Here's what's currently on tap from McFarland, the premier publisher of film and television reference books. I'm particularly interested in the Kubrick and Chaplin books. In college, I participated in the making of a modern Chaplin-style film short, and I know from first-hand experience how he made the incredibly difficult look positively effortless. As for Kubrick, I never get tired of re-visiting his work, from 2001: A Space Odyssey to A Clockwork Orange to Full Metal Jacket to Eyes Wide Shut.

This comprehensive reference guide introduces James Hilton’s novel Lost Horizon for contemporary students and general readers. The opening section provides a summary of Hilton’s life and describes his circumstances at the time of writing the novel. This is followed with a chapter-by-chapter summary of the plot, a glossary of words and phrases which may be helpful to twenty-first century readers, and an alphabetically arranged guide to the novel’s characters. In addition, the author examines the initial critical reception of the book, its publishing history, and the success of its major film adaptations in separate chapters. Several appendices provide recommended questions for discussion and Hilton’s original preface to Lost Horizon.







Stanley Kubrick
Stanley Kubrick had a great talent for creating memorable images—such as his famous jump cut from a bone tossed into the prehistoric sky to a spaceship orbiting the earth in 2001. Like the composer of a great symphony, Kubrick also had the ability to draw his memorable moments into a lyrical whole. Balancing harmony with discord, he kept viewers on edge by constantly shifting relationships among the dramatic elements in his movies. The results often confounded expectations and provoked controversy, right up through Eyes Wide Shut, the last film of his life.This book is an intensive, scene-by-scene analysis of Kubrick’s most mature work—seven meticulously wrought films, from Dr. Strangelove to Eyes Wide Shut. In these films, Kubrick dramatized the complexity and mutability of the human struggle, in settings so diverse that some critics have failed to see the common threads. Rasmussen traces those threads and reveals the always shifting, always memorable, always passionately rendered pattern



The Art of Charlie Chaplin
This thorough critical study of Chaplin’s films traces his acting career chronologically, from his initial appearance in 1914’s Making a Living to his final starring role in 1957’s A King in New York. Emphasizing Chaplin’s technique and the steady evolution of his Tramp character, the author frames the biographical details of Chaplin’s life within the context of his acting and filmmaking career, giving special attention to the films Chaplin directed/produced.

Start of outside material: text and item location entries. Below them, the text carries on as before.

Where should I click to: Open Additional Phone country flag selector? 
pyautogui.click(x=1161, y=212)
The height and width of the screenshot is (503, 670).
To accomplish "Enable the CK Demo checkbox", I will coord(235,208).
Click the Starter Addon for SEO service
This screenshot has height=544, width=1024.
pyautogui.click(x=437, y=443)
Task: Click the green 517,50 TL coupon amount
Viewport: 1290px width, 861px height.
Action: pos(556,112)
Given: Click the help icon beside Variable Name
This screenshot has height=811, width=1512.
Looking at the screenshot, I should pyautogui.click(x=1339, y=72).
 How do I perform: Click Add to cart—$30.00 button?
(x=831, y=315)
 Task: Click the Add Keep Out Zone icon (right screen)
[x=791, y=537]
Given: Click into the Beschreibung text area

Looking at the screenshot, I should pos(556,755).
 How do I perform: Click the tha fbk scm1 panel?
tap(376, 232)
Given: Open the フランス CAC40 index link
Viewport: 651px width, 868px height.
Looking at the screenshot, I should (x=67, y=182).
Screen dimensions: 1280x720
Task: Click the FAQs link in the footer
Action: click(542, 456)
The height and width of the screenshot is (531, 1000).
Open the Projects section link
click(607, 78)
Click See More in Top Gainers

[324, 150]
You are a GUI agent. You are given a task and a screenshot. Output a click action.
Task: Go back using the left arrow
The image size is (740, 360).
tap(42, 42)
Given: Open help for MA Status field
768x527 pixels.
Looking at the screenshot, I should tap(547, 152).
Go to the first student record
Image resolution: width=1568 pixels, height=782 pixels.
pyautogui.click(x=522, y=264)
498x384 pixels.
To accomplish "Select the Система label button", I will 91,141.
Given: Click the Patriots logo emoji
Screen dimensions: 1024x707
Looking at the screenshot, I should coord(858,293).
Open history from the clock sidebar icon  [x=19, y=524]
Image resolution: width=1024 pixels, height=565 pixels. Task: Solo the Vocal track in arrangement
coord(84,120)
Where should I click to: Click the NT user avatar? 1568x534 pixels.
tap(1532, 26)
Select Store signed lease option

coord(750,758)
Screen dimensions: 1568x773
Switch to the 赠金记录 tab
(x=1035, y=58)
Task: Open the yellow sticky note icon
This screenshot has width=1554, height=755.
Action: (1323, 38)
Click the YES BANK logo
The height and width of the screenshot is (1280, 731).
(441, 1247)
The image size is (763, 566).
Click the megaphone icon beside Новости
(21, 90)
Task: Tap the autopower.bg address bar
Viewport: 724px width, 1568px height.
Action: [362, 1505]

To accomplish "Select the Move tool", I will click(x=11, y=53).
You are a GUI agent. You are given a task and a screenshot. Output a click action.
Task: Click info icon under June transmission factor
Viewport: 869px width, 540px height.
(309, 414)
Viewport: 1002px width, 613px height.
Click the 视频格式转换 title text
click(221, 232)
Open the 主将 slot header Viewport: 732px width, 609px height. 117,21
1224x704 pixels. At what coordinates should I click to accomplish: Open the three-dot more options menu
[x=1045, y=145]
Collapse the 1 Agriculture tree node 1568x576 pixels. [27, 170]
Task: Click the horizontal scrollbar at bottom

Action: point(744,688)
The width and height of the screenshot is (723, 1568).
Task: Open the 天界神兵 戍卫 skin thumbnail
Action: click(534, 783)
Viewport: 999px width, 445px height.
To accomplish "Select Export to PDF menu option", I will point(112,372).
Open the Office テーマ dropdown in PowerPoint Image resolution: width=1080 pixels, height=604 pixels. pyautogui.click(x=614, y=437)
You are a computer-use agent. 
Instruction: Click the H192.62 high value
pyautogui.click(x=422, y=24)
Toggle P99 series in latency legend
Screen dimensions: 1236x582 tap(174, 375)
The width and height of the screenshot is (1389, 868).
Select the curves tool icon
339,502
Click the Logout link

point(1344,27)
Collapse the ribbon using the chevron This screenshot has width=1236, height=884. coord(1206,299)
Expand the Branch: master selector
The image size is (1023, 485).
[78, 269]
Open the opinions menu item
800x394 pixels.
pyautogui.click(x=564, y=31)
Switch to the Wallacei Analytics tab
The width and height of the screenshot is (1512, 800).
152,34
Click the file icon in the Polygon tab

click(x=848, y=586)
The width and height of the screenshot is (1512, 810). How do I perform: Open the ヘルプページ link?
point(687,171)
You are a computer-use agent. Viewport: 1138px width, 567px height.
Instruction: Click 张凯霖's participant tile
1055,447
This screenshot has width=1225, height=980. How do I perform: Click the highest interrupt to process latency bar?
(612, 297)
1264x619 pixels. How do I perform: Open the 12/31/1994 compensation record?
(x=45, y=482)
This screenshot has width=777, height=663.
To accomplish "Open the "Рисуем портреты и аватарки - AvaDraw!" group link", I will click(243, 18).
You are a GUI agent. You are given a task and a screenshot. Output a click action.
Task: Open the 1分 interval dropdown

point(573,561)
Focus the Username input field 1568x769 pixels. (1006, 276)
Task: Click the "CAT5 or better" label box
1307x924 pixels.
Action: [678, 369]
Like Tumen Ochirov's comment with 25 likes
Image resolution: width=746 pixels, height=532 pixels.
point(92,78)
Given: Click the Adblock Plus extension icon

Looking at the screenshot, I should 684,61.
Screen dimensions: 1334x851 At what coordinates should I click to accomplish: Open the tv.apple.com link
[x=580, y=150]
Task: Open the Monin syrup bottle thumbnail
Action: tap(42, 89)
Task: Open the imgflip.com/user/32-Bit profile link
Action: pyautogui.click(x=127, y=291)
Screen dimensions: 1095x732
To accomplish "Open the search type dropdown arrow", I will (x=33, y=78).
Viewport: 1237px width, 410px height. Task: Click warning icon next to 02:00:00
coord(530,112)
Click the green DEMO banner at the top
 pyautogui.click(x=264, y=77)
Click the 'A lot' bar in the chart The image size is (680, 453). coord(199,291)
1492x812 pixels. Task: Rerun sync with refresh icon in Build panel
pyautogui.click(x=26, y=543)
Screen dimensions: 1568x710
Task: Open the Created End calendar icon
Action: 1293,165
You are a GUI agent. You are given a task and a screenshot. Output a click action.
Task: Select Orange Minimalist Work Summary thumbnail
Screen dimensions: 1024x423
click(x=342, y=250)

Music and Mythmaking in Film
This work studies the conventions of music scoring in major film genres (e.g., science fiction, hardboiled detective, horror, historical romance, western), focusing on the artistic and technical methods that modern composers employ to underscore and accompany the visual events. Each chapter begins with an analysis of the major narrative and scoring conventions of a particular genre and concludes with an in-depth analysis of two film examples from different time periods. Several photographic stills and sheet music excerpts are included throughout the work, along with a select bibliography and discography.